I recently read a book by a woman who
independently discovered a technique used extensively in a form of psychotherapy
called schema therapy. Schema therapy was devised by my colleague Jeff
Young.
Beth Louise, the author, writes that she
had spent years “…trying to fool myself.
Hiding from my past, from myself, and from everyone else…Trying hard to
fake it. Trying hard to survive. And to forget. Always trying, but never quite getting there.”
When later on she had children of her
own, she felt the past welling up inside her, and the memories returning. At some point she took out a pen and wrote a
letter to the child of her past - from the perspective of her adult self. She envisioned herself as an observer of
that child rather than as that
child. She was not reliving the past, but observing it.
When the process became too painful,
she would stop it temporarily, but then return to the disturbing images. She continued on this
path and found it extremely healing. Since
she was already a writer, she soon found that she had a book that others might be interested in. The resulting manuscript is now available as an
e-book, In Shadow and Strength. Her
hope is to “inspire others to forge their own paths towards healing.”
Her writings capture in a remarkable
way the thoughts and emotions that take hold of a child who is in the middle of a spiral of abuse and
neglect.
Reading it, victims of abuse
can learn a powerful new technique to help themselves come to terms with their
past, while non-victims can better appreciate the terror, guilt, helplessness
and uncertainty experienced by abused children everywhere.
Little did she know that the process she
had discovered was already a very powerful therapy technique - one that is central to schema therapy.
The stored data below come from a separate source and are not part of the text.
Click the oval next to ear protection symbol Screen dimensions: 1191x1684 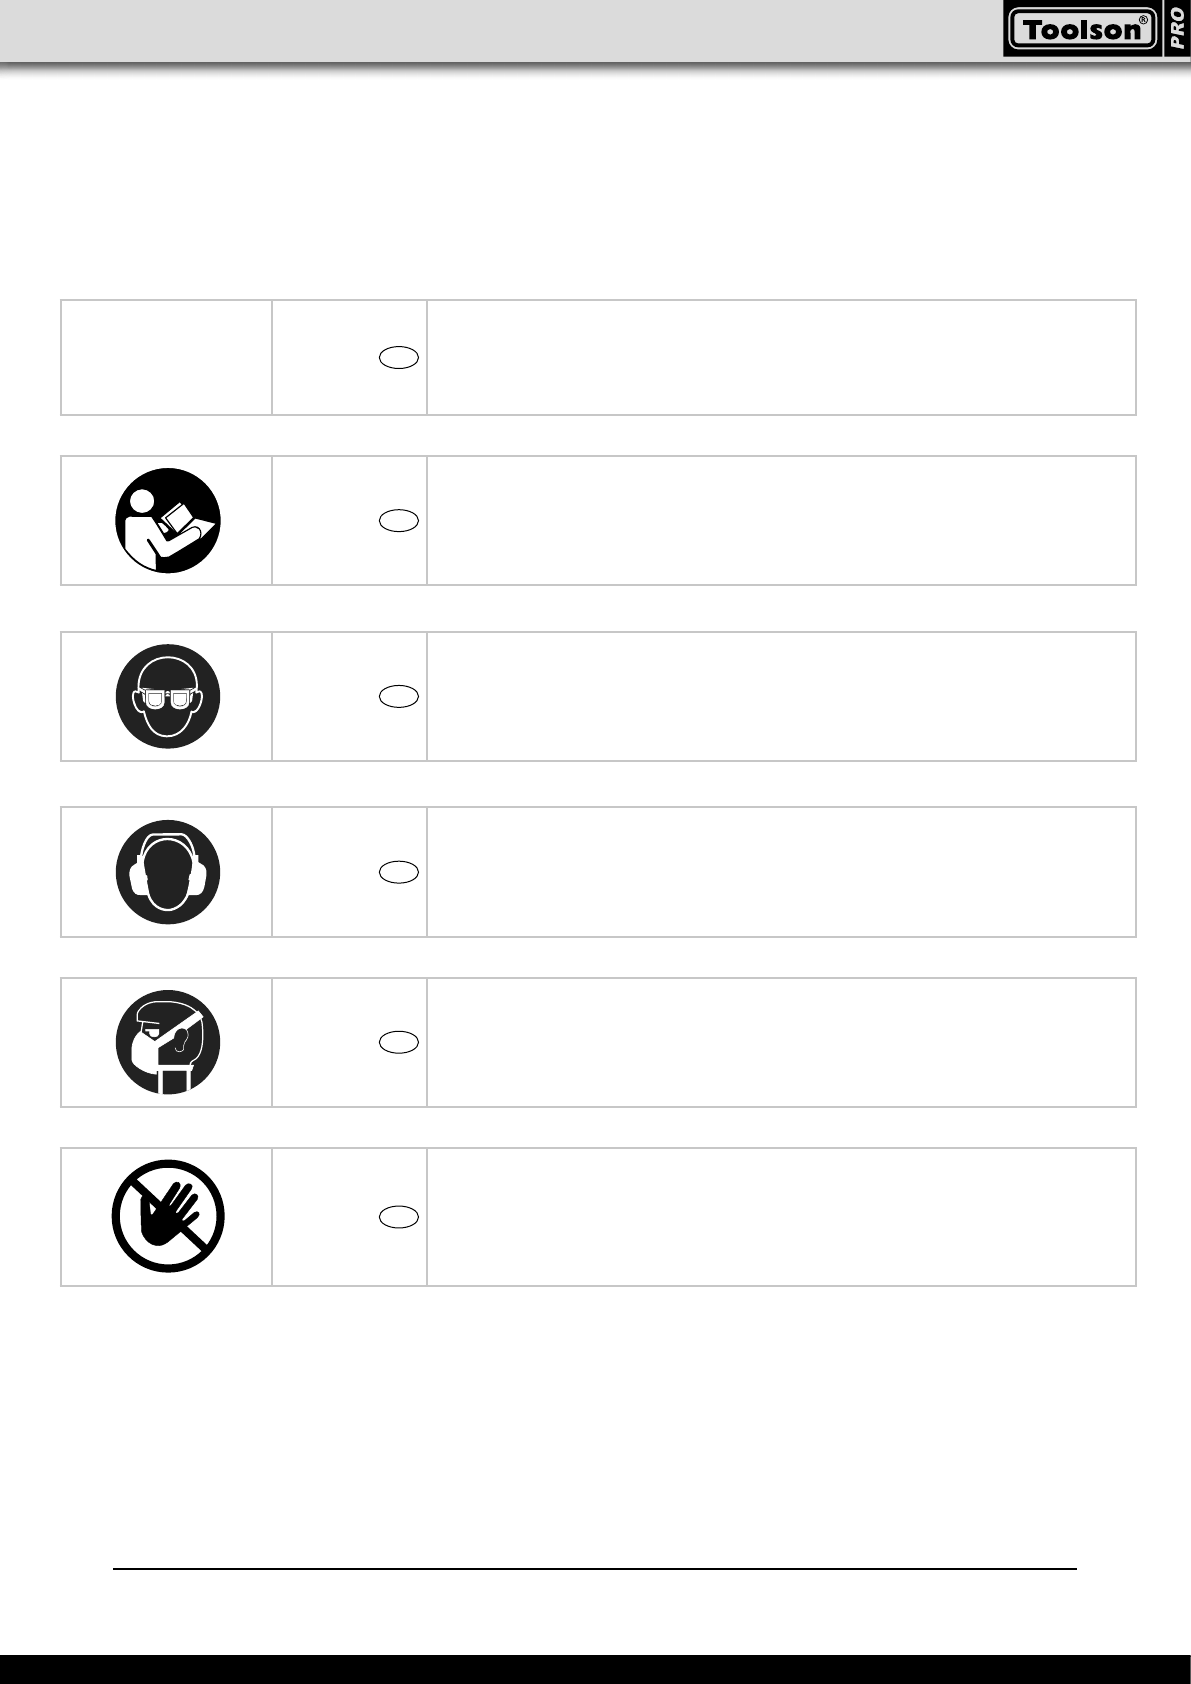click(x=399, y=872)
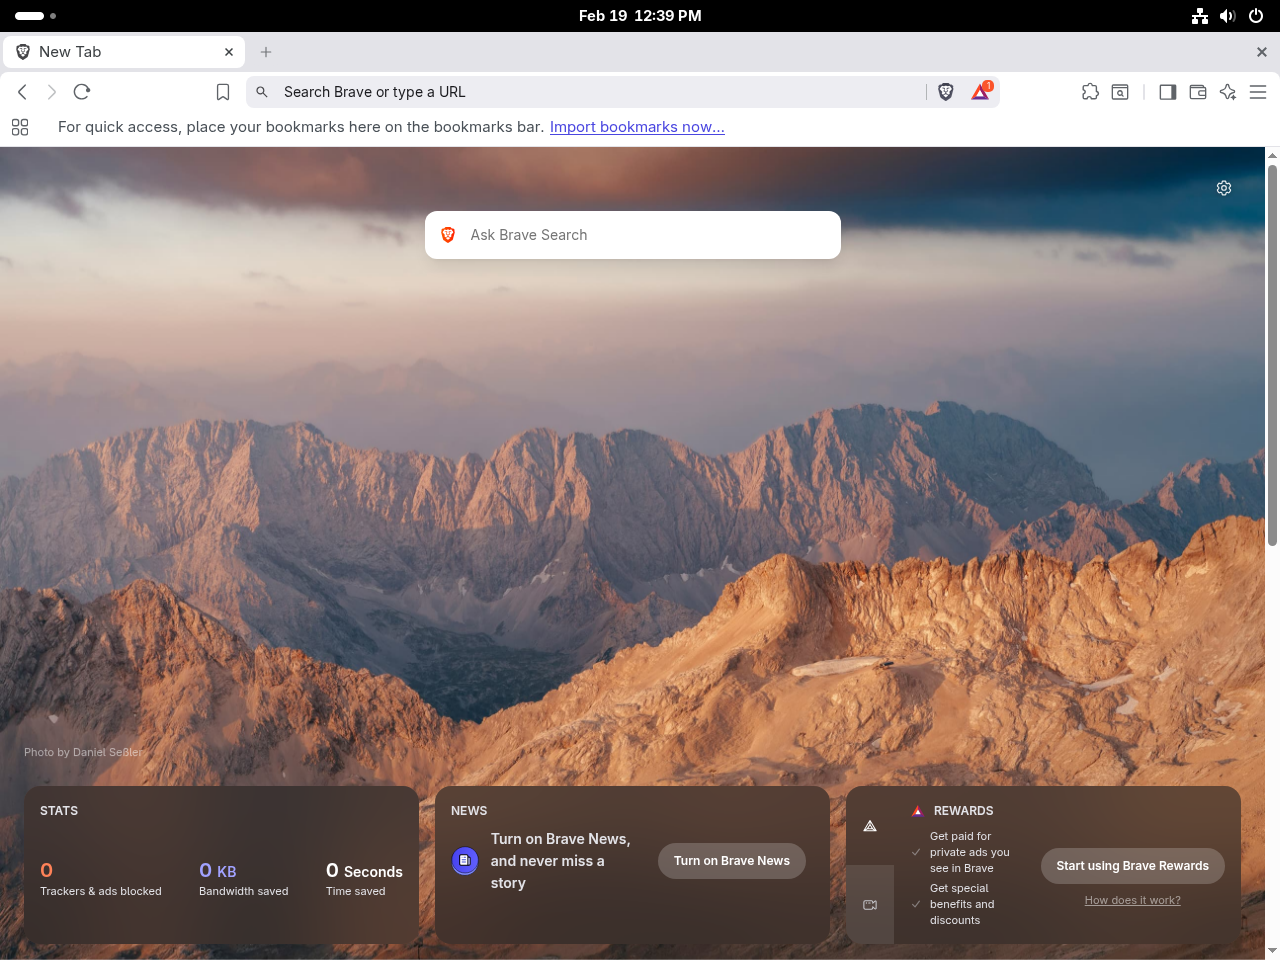Launch the Leo AI assistant

(x=1228, y=91)
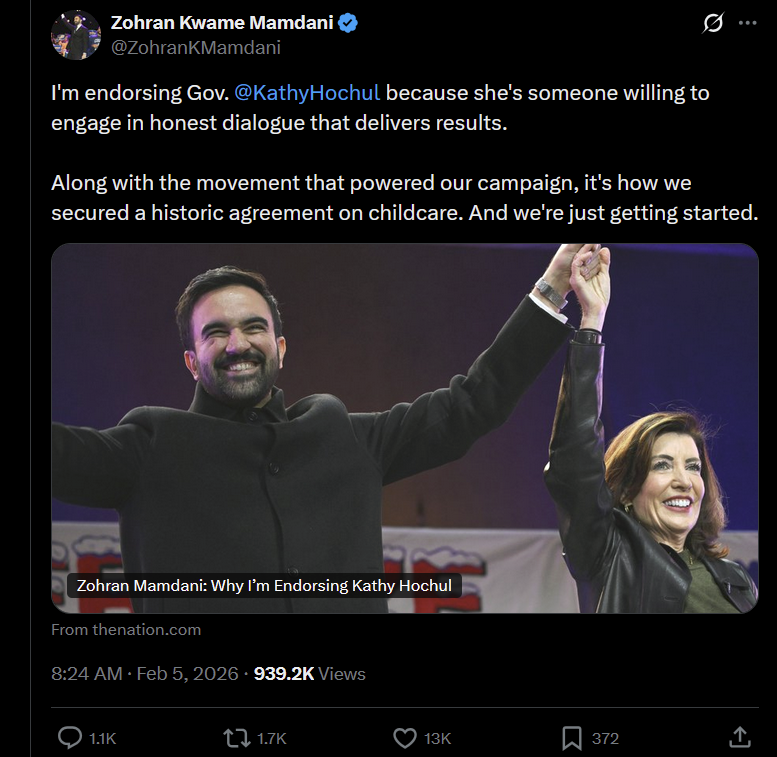Viewport: 777px width, 757px height.
Task: Click the repost arrows icon
Action: click(237, 738)
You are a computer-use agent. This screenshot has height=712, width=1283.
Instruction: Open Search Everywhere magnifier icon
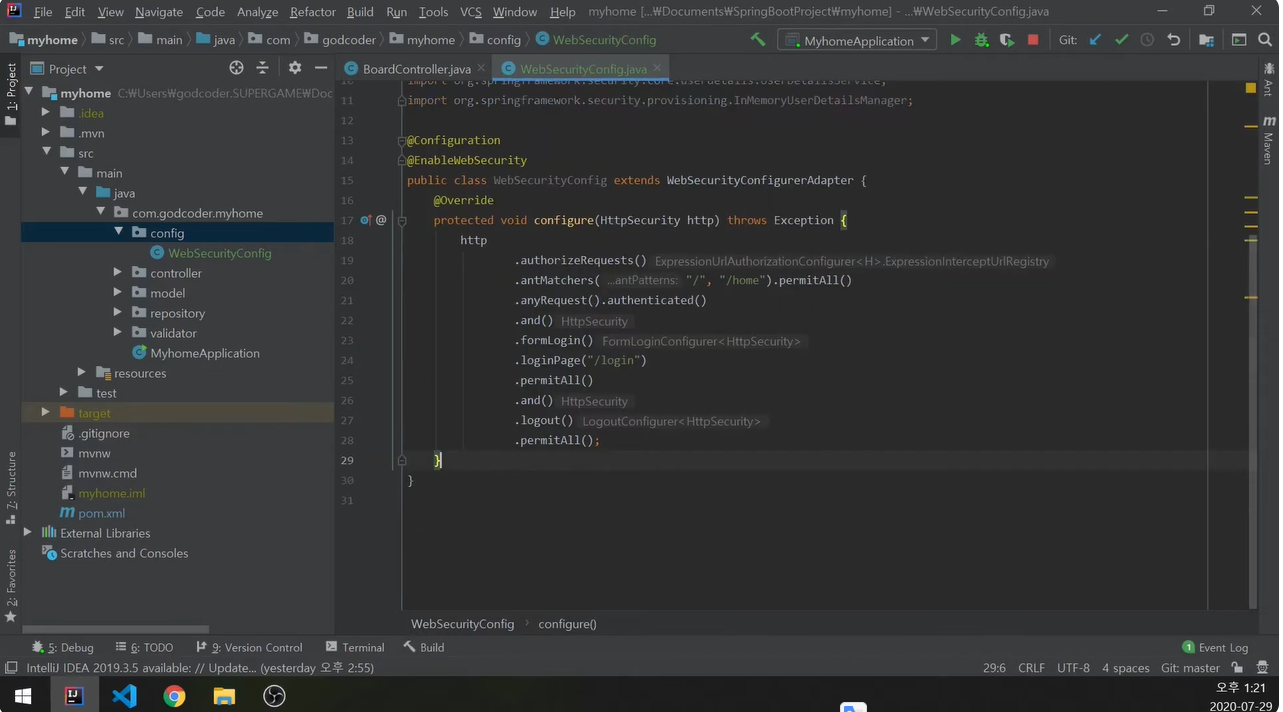point(1265,40)
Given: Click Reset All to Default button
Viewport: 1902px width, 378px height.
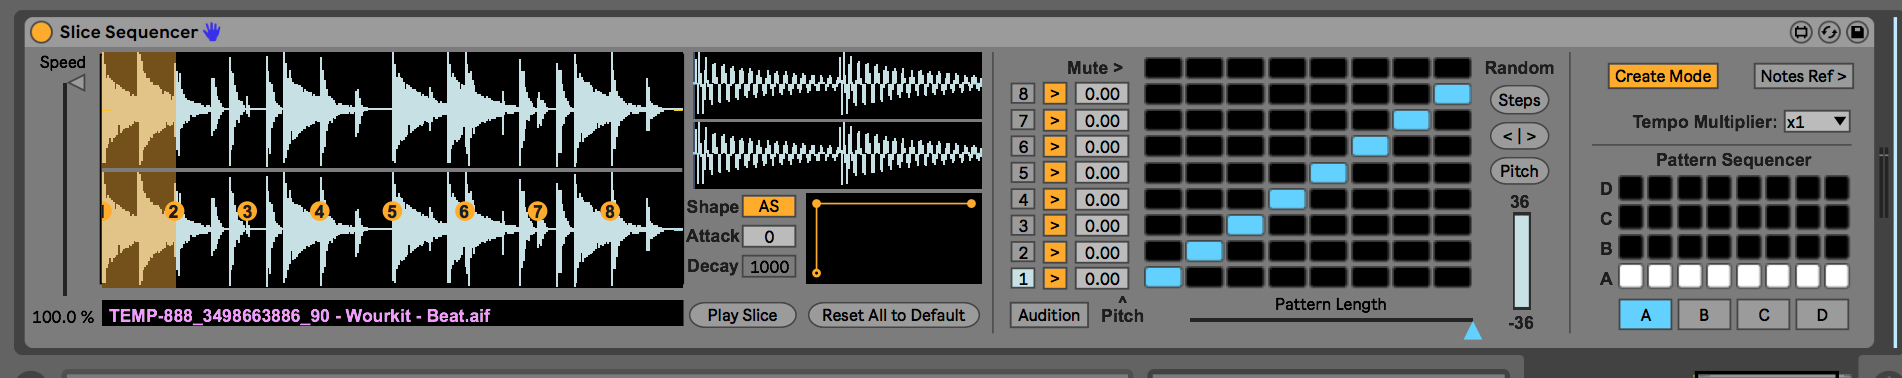Looking at the screenshot, I should pyautogui.click(x=893, y=315).
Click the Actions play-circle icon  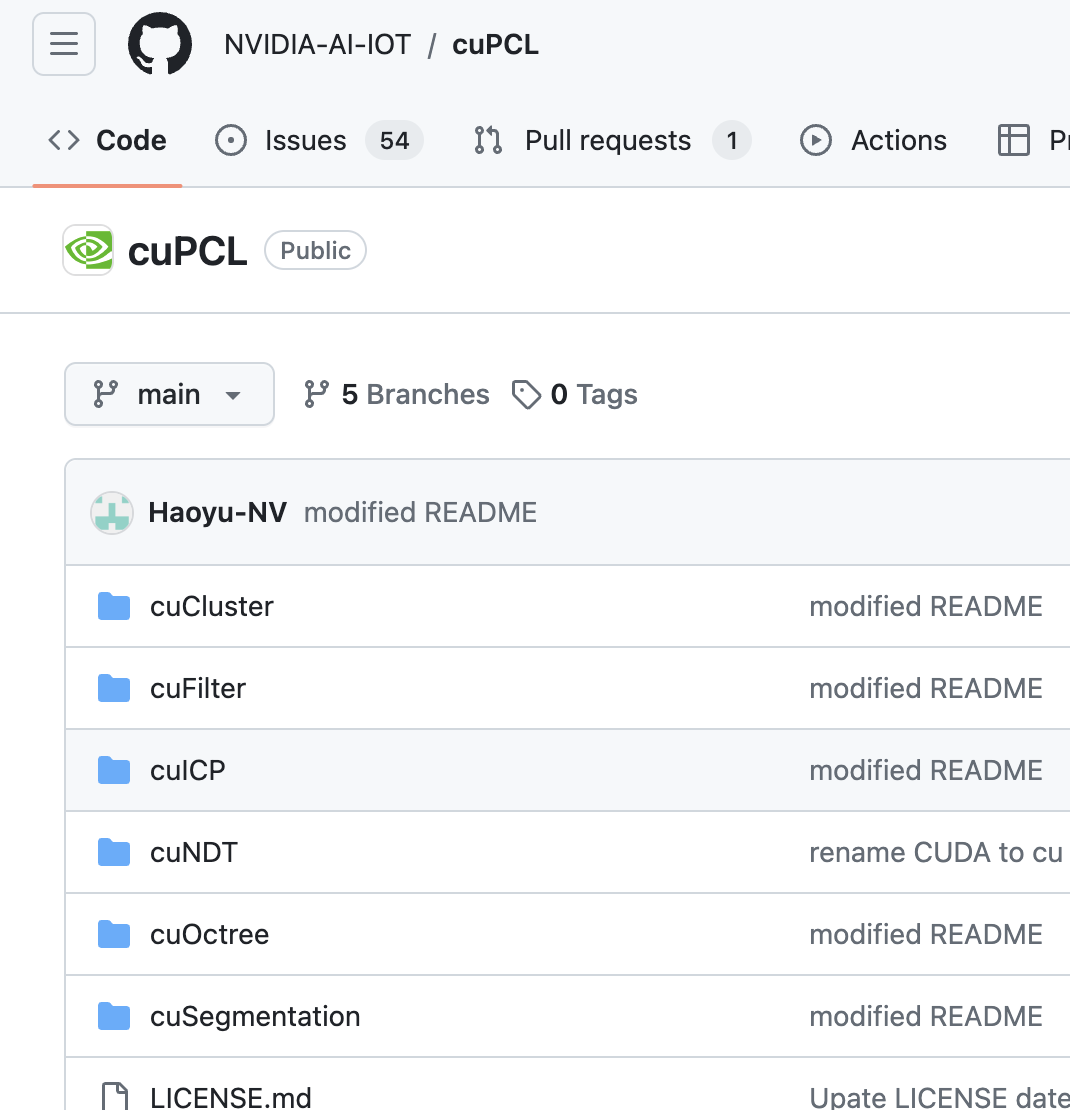(815, 140)

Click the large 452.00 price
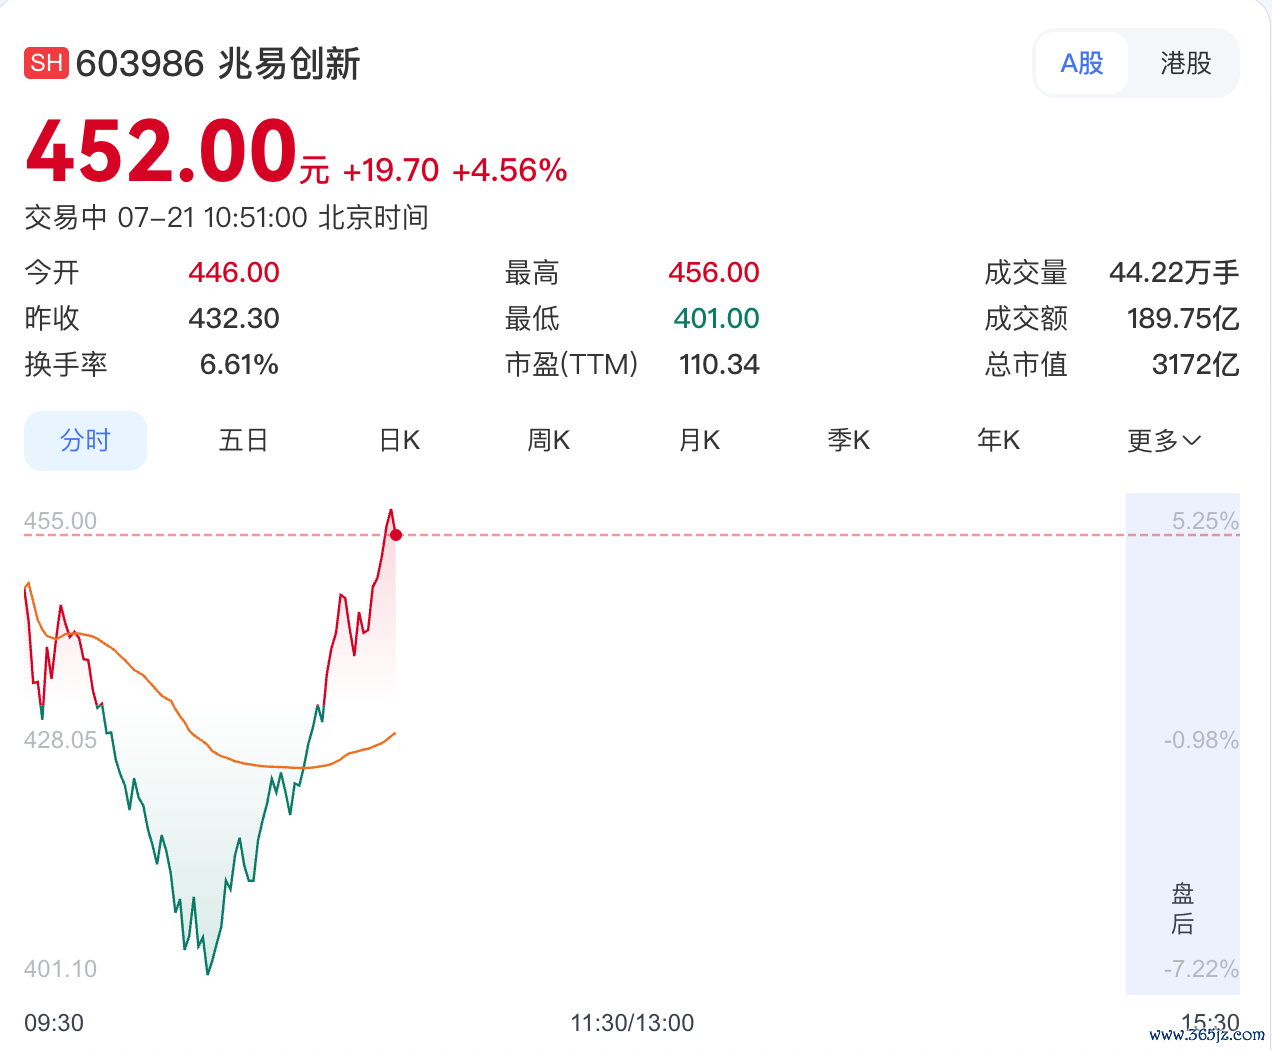pyautogui.click(x=162, y=152)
In therapy, however, the therapist takes more of a leadership role by using
“guided imagery.” He or she sometimes accompanies the patient on their “trip,”
and may even have the patient imagine the therapist in the picture commenting
on the action or talking to the participants.
In various sections of her book, Ms. Louise reveals how a child can come to believe that her environment is somehow a
normal one, despite observing other children and parents interacting in a
healthier family.
She talks about the feeling
that perhaps there is something wrong with you, the victim, and how this belief can lead
to a sense a guilt about somehow being responsible for what is happening to
you. How this guilt can also serve to
protect the image of the abusive and neglectful parent.
She reveals how a former
abuse victim may go through life hiding her guilt, shame, and trauma, so that
others might think there is nothing at all wrong. How doing so makes her feel herself to be a fraud
or an impostor. How she believes herself to
be counterfeit.
She brilliantly describes the child’s belief that, even when the parents are acting in a loving way, the
good times are really just manufactured for the benefit of outside observers, and how they therefore felt phony.
She tears the shroud off the absolute terror and helplessness that comes from living in a chaotic environment with a highly unpredictable, depressed and angry mother.
A beautifully written book without
any hint of sensationalism or exhibitionism, I highly recommend In Shadow and Strength.